1) Increased air volume; Increasing the internal width of a clincher/tubeless-ready rim allows the beads of the tyre to be spaced more widely and thus increase the measured width and cross sectional area of the air chamber and thus the overall air volume held within the tyre and rim. This can have the effect of making say a 25mm tyre measure as wide as a 28mm tyre on a conventional narrower rim (and so delivers the widely recognised comfort and lower rolling resistance benefits, as well as the ability to run lower pressures) without adding any extra weight to the tyre.

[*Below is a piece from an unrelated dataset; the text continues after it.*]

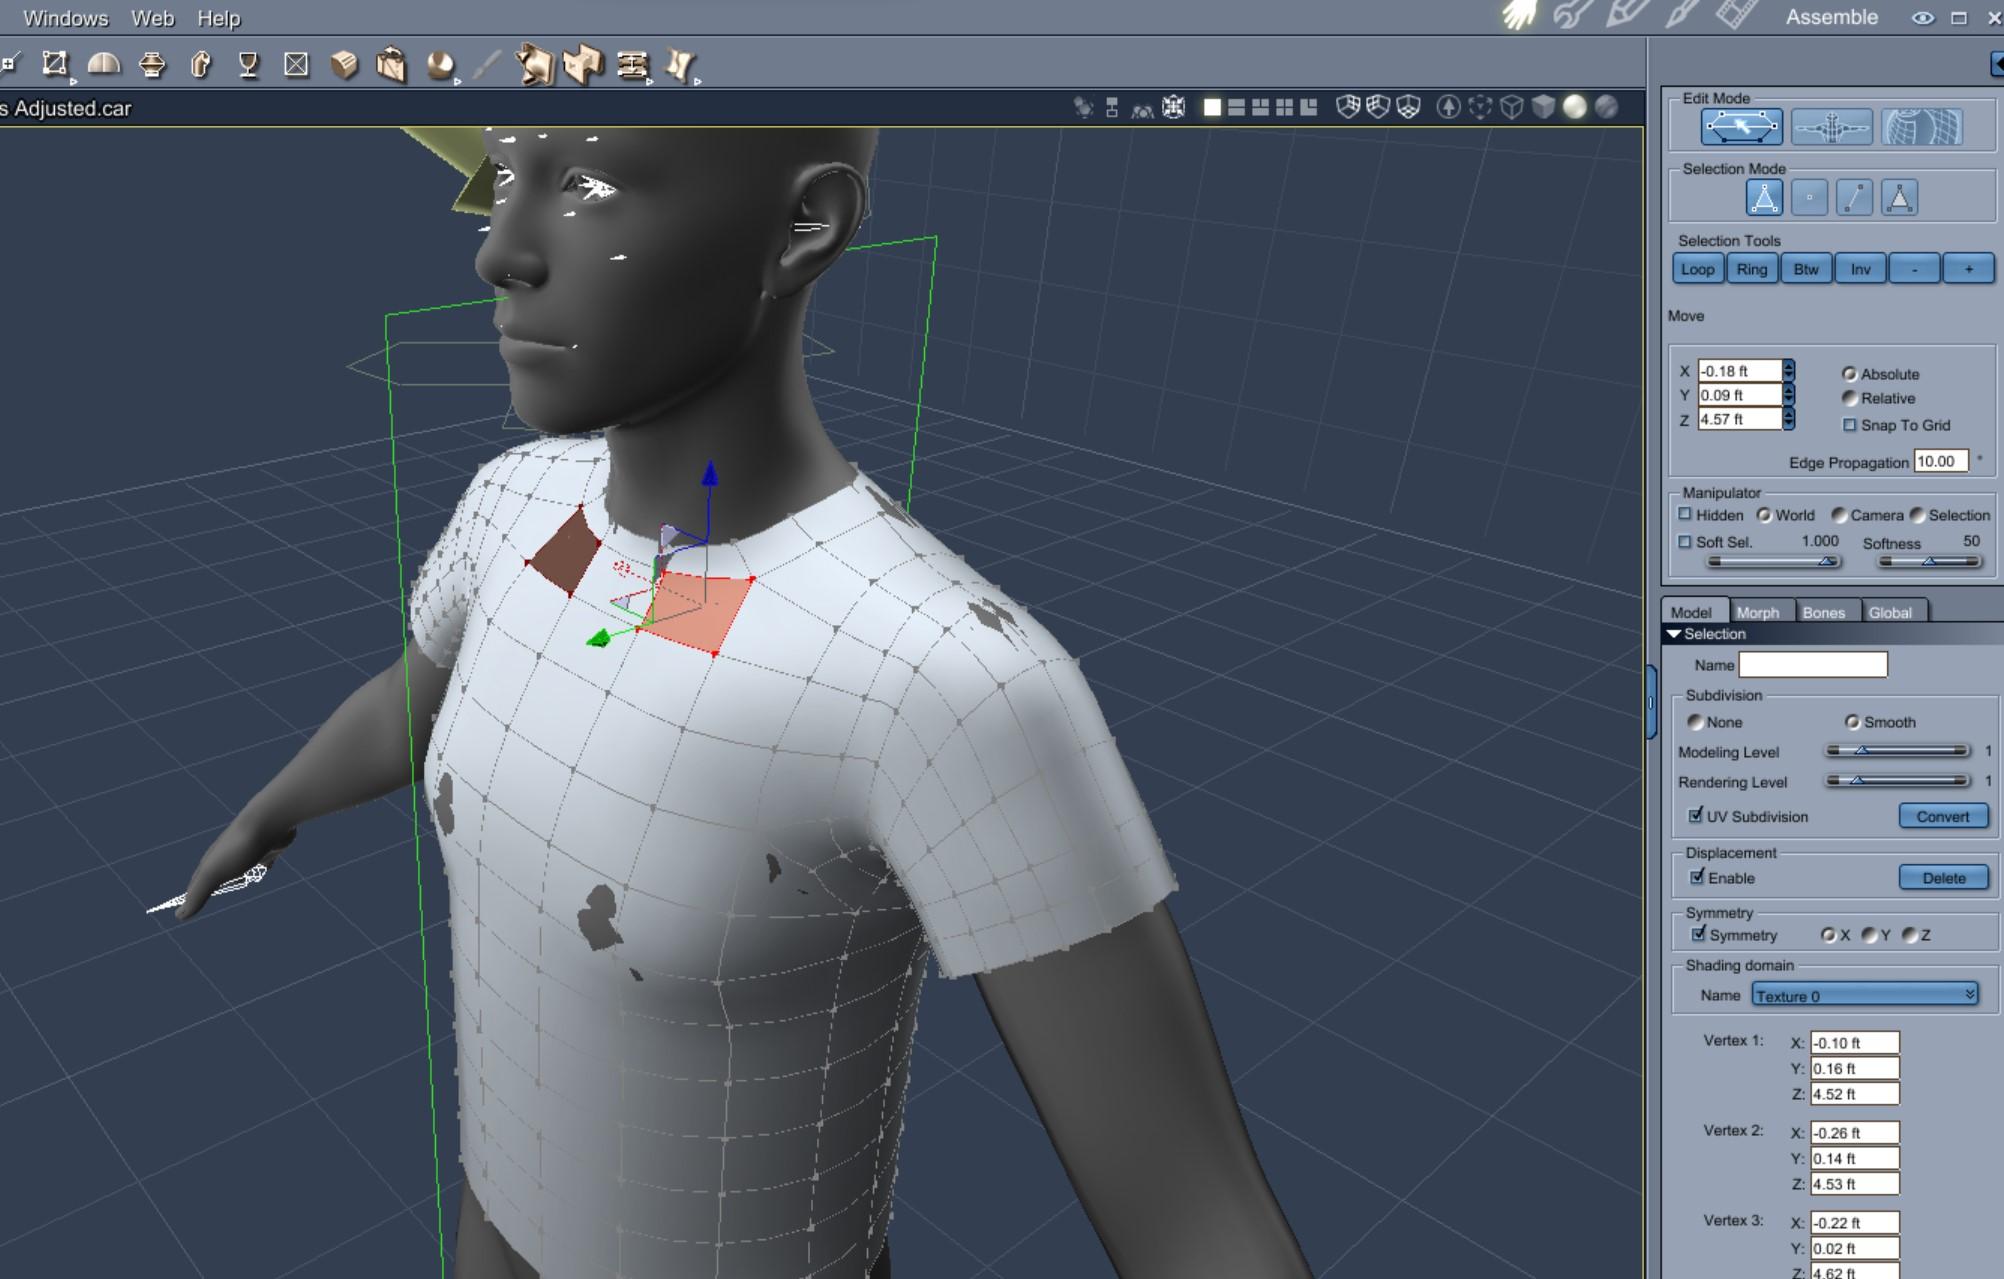Toggle the UV Subdivision checkbox
Image resolution: width=2004 pixels, height=1279 pixels.
coord(1696,816)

2) Changing the shape of the tyre; having the tyre beads space more widely not only increases the overall volume but it also changes the shape of the tyre from that similar to a balloon, with it’s pinched tear drop shape to a more U-shaped profile. This wider support for the tyre reduces sideways flex when cornering and thus improves handling. It is also thought that this can have an effect of reducing the chances of pinching an inner tube (pinch or snake bite flat) on edges such as pot-holes as there is less curve to the sidewall for the tube to be trapped in during an impact.

Why have you gone for the rim shape you have?

There are some theories that aid the initial design such as feasibly eliminating low pressure areas as the air flows over the tyre to the rim (having a wider rim as close to the tyre width as possible aids this) and having a blunt profile to improve cross wind handling preventing airflow from suddenly creating low pressure areas off a sharp rim nose both inform our initial design. My father (John) is a chartered engineer and my brother (Peter) is a Cambridge University materials science graduate so having them both working here at Hunt | TheRiderFirm means we can work with our rim designers at the factory to utilise computational fluid dynamics software to model how the rims perform aerodynamically. All this means we are very confident that our rim profiles offer an excellent balance of handling and aerodynamic benefits for the real-world rider.

What has not spending thousands on wind-tunnel testing allowed you to do regarding the quality of the components that comprise the wheel?

Our ethos has always been to design purpose focused wheels, so we always choose the highest specification wheel components that are most suitable for that type of riding. A great example is the Pillar spokes that are made with high-grade Swedish Sandvik stainless steel and are triple butted and bladed. Both the butting and blading process are expensive and complicated but they add exceptional strength by work hardening the spokes. They also feature Pillar’s Spoke Re-enforcement (PSR) where the head of the spoke butts out again to 2.2mm to combine very low weight with extra strength, this is a patented technology. These are the same specification as the spokes used in some pro-tour wheels which sell for more than twice the price of this wheelset.

Our other issue is that we feel real-world wind conditions and wind obstacles for road riding are so erratic that it can be somewhat misleading to simply carry out a nice controlled wind tunnel test with the aim of producing some great numbers to talk about. However we are already looking at real-world aero testing in the future as we have a few irons in the fire with some leading experts.